Different variants of piecewise autoregressive pixel-prediction methods are provided. In those methods, a pixel value of a current pixel to be predicted is calculated based on a weighted sum of reconstructed, previously processed pixels in a neighborhood region adjacent to the current pixel. In order to determine the weights, a system of linear equations based on the weighted sums for known pixel values in a training region adjacent to the current pixel is solved.
For a precise prediction, piecewise autoregressive pixel-prediction methods use a large causal neighborhood region of known reconstructed pixels around the current pixel. Usually, such a large neighborhood region is not available for all image positions (e.g., at image borders). This problem becomes worse if image regions are to be coded independently from each other, as is the case for a block-wise processing in parallel coding implementations.

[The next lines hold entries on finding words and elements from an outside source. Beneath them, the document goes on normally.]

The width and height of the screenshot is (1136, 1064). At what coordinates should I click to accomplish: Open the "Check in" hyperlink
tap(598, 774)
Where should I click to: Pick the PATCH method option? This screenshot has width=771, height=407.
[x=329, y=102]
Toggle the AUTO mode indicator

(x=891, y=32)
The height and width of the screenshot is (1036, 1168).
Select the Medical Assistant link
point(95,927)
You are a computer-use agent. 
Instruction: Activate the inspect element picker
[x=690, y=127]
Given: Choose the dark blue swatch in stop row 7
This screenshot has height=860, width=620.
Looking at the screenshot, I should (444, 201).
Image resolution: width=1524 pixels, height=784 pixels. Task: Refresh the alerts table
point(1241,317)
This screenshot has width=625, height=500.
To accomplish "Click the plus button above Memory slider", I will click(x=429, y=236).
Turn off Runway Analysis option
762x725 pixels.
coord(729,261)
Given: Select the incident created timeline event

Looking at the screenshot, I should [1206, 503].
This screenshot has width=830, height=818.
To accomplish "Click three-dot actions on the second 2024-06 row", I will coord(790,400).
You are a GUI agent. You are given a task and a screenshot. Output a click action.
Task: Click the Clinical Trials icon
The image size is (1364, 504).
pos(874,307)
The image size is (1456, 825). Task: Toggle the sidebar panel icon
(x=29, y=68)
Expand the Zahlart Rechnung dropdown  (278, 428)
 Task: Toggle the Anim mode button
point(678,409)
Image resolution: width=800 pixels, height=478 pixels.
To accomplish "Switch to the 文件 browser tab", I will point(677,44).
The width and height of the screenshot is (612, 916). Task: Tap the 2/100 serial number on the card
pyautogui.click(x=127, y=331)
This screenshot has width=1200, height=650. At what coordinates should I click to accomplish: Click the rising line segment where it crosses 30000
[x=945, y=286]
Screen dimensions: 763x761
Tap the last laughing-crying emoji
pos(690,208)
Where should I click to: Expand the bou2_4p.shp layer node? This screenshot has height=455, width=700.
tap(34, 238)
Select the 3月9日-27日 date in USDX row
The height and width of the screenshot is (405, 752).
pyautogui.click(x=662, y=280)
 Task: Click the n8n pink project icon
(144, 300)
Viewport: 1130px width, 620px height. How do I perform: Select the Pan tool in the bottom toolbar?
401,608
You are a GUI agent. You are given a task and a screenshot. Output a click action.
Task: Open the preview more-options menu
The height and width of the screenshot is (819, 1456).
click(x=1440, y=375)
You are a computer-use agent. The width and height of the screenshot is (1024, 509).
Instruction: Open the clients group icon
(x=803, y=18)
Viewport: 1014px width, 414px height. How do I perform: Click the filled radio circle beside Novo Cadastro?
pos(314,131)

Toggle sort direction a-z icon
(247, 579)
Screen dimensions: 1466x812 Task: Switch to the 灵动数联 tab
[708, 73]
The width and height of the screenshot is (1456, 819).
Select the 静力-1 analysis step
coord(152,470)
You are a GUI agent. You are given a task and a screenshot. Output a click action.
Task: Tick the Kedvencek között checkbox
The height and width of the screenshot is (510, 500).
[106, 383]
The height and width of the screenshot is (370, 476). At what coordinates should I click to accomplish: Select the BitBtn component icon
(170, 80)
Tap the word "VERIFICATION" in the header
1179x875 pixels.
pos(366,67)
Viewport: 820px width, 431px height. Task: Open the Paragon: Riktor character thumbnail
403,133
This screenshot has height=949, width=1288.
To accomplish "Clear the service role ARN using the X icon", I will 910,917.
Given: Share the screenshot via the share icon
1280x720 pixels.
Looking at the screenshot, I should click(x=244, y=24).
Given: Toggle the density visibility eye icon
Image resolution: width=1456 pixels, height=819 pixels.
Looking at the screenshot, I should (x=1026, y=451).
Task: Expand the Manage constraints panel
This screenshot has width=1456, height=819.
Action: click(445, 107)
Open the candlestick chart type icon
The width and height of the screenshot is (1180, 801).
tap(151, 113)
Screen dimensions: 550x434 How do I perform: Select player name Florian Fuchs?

The above described border problem occurring in piecewise autoregressive pixel-prediction methods is often not addressed in prior art publications, or border regions are skipped when using autoregressive pixel-prediction methods. A direct way to address this problem without an algorithmic change is an image padding at border regions (e.g., with known values of already transmitted border pixel values; constant border extension). A reduction of the training region size at border positions may be provided. However, this leads to an over-fitting and often causes badly conditioned systems of linear equations. Another option for handling border regions is a special border pixel treatment using different prediction schemes with relaxed context requirements like median prediction. Such special treatment requires additional implementation effort, leads to inhomogeneous predictions, and may often considerably jeopardize prediction accuracy.